Comprendre les causes des conflits dans la région des Monts Nimba :

Une étude pré-exploratoire du CERAP et d’ACORD Guinée

Depuis le déclenchement de la crise sociopolitique de 2002 en Côte d’Ivoire, le Service projets, anciennement Laboratoire de Prospection Sociale (LAPS), travaille sur les questions relatives à la recherche de la paix. Depuis sa création, il a mené divers projets portant entre autres sur la pacification des rapports communautaires et la promotion de méthodes de gestion de conflits auprès des acteurs locaux.

 

2017 10 06 Nimba salle2

En 2014, eu égard à un certain nombre de constats, le Service projets a eu l’idée d’organiser une conférence internationale en vue de réfléchir sur la zone du Mont Nimba et la situation d’instabilité qu’elle connaissait. L’idée a évolué pour se transformer en une étude sur les dynamiques et les causes profondes des conflits dans la région. En effet, cet espace géoculturel partagé entre la Côte d’Ivoire, la Guinée et le Libéria, s’était transformé en un foyer de tensions permanentes, suite à une série de crises politico-militaires qui ont embrasé les pays du fleuve Mano depuis le début du conflit libérien en 1989. La question centrale qui a alimenté la réflexion était celle de savoir ce qui alimente cette tension constante ?

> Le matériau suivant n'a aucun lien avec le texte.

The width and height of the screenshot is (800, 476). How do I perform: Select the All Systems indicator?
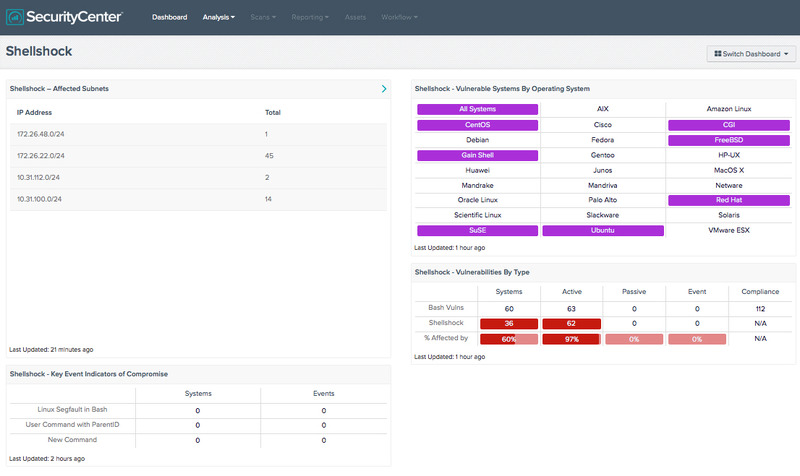pyautogui.click(x=477, y=108)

L’étude a été  réalisée en partenariat avec la section guinéenne de l’ONG internationale ACORD. Cette dernière, autant que le CERAP, a développé une expertise sur la problématique des conflits dans la zone. En effet, ACORD intervient particulièrement à la frontière sud-est de la Guinée, notamment dans la région forestière adossée à la fois au Libéria, à la Côte d’Ivoire et à la Sierra Léone. Les objectifs poursuivis par cette initiative sont double : (i) analyser les causes et les dynamiques de conflits de la région du Nimba ; et (ii) ressortir, à l’issue de l’étude, des recommandations concrètes qui pourront nourrir des idées de projets et orienter des politiques d’actions pour la pacification de la région du Nimba.

 

En juin 2017, une mission exploratoire de 14 jours a été organisée dans la région du Mont Nimba. Cette mission était composée de deux membres des organisations partenaires et d’un consultant. À cette occasion, 10 localités ont été visitées, environ 119 acteurs locaux interrogés à travers des entretiens individuels et des focus groups.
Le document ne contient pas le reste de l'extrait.